Data shown
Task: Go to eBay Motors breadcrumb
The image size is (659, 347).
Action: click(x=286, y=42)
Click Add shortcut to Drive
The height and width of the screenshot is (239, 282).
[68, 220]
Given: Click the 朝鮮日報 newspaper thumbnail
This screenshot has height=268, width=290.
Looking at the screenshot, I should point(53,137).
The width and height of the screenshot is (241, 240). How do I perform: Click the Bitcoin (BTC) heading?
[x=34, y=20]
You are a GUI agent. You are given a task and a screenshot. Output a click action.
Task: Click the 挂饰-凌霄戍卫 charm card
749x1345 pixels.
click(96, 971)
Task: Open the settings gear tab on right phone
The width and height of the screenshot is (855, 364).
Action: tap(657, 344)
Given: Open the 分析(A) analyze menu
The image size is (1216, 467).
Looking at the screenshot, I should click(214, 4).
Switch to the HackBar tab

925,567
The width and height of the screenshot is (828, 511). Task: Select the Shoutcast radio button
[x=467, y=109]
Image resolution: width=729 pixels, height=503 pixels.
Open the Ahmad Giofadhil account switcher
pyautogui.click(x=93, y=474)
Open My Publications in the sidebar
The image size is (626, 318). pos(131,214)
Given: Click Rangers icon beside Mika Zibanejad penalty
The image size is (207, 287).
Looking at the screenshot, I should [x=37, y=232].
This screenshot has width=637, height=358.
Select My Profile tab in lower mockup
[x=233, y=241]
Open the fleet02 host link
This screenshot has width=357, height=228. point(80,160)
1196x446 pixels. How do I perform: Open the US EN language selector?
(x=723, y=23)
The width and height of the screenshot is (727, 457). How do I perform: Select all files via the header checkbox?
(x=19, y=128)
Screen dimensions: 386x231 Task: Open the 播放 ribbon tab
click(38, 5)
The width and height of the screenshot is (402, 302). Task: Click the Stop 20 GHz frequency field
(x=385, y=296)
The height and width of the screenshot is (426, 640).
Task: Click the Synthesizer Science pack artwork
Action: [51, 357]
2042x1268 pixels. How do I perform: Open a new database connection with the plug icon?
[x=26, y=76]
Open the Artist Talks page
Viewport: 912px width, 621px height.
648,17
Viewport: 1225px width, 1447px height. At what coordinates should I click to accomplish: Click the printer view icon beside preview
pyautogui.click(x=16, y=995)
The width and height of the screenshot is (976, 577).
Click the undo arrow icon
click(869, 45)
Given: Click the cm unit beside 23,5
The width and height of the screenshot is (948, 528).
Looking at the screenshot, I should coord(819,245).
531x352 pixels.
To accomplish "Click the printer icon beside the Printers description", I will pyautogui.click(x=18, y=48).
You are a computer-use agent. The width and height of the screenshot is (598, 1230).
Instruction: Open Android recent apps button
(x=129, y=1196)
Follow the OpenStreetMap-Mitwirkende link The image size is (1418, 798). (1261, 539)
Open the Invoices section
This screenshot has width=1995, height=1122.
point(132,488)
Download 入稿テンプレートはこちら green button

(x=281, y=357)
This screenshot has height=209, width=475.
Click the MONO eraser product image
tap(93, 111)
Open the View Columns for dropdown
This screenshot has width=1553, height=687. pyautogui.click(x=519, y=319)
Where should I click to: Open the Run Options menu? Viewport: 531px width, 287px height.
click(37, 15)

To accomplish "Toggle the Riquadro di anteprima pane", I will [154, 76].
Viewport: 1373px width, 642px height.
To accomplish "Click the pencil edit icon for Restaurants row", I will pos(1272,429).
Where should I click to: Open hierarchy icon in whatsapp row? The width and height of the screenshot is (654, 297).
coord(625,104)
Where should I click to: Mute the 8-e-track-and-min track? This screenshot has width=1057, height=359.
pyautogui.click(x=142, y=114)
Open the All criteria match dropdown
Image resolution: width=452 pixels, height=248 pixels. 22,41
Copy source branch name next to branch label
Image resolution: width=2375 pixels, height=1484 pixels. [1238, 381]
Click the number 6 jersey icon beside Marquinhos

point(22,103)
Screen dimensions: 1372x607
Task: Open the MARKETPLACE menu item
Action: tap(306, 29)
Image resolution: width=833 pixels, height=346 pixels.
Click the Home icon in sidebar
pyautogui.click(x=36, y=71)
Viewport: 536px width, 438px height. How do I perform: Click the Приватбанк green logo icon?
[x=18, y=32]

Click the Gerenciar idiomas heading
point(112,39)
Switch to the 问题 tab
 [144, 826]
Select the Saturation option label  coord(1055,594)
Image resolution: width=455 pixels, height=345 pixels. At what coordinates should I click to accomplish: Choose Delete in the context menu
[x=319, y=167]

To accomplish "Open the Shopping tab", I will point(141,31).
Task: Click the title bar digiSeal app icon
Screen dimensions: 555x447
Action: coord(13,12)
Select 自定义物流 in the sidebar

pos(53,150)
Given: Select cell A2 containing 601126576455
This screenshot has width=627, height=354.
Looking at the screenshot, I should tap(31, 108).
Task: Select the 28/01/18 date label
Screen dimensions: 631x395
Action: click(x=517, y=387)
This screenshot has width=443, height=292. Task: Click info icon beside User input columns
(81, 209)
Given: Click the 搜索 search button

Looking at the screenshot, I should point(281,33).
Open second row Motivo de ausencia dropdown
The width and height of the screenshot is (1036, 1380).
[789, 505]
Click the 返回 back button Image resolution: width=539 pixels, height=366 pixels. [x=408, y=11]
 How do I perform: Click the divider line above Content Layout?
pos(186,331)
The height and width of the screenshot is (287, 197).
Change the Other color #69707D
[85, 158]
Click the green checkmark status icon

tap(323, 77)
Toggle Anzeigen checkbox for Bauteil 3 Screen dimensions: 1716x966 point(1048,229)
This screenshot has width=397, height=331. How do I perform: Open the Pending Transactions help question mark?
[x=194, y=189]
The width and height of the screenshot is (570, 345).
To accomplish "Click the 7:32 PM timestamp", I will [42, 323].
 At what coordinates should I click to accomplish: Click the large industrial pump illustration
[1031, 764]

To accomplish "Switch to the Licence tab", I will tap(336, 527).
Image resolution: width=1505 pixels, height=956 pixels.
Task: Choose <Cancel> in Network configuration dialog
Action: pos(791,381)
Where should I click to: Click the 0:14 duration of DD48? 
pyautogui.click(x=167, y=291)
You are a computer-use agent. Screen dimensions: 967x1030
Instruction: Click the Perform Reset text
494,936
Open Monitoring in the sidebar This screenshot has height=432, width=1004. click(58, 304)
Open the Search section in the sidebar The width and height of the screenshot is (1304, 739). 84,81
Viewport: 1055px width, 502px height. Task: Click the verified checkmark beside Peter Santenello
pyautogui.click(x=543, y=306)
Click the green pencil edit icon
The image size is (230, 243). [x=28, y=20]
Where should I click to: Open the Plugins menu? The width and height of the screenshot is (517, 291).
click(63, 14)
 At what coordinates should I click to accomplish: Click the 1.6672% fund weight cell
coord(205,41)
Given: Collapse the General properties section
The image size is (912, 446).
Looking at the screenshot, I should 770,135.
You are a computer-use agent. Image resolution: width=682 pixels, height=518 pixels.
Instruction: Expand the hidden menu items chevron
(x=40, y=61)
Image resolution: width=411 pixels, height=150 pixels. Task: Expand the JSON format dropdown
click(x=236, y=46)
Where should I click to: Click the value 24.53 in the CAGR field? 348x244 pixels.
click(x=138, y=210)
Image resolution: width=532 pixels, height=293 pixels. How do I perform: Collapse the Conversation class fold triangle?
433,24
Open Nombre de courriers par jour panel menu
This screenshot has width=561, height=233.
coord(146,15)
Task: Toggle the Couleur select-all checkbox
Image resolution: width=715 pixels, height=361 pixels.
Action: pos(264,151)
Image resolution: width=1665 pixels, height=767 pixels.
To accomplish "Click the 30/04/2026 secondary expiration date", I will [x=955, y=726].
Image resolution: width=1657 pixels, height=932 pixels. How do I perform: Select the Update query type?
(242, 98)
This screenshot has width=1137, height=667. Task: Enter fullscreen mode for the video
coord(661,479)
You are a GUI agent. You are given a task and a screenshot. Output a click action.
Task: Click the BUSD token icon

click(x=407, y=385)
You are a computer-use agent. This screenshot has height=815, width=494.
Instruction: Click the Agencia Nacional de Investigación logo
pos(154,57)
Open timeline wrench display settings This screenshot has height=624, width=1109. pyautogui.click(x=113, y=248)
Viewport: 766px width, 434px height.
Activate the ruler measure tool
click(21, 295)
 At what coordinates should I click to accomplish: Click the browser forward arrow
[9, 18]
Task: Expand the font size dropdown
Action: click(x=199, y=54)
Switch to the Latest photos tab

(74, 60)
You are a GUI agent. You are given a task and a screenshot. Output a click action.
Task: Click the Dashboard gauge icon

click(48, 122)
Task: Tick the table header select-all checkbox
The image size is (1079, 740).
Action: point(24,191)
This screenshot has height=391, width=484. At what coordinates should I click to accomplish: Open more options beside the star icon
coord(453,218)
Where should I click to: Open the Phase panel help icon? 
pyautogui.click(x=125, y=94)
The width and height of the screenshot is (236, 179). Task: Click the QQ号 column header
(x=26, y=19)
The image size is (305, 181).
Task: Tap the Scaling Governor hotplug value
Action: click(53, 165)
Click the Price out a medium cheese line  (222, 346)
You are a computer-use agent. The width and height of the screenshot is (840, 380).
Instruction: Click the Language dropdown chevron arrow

Problem to solve
Copy out every line of the records above that contains the string "settings", treating uppercase and lowercase letters as different.

The solution
Task: Open the settings gear tab on right phone
Open timeline wrench display settings This screenshot has height=624, width=1109. pyautogui.click(x=113, y=248)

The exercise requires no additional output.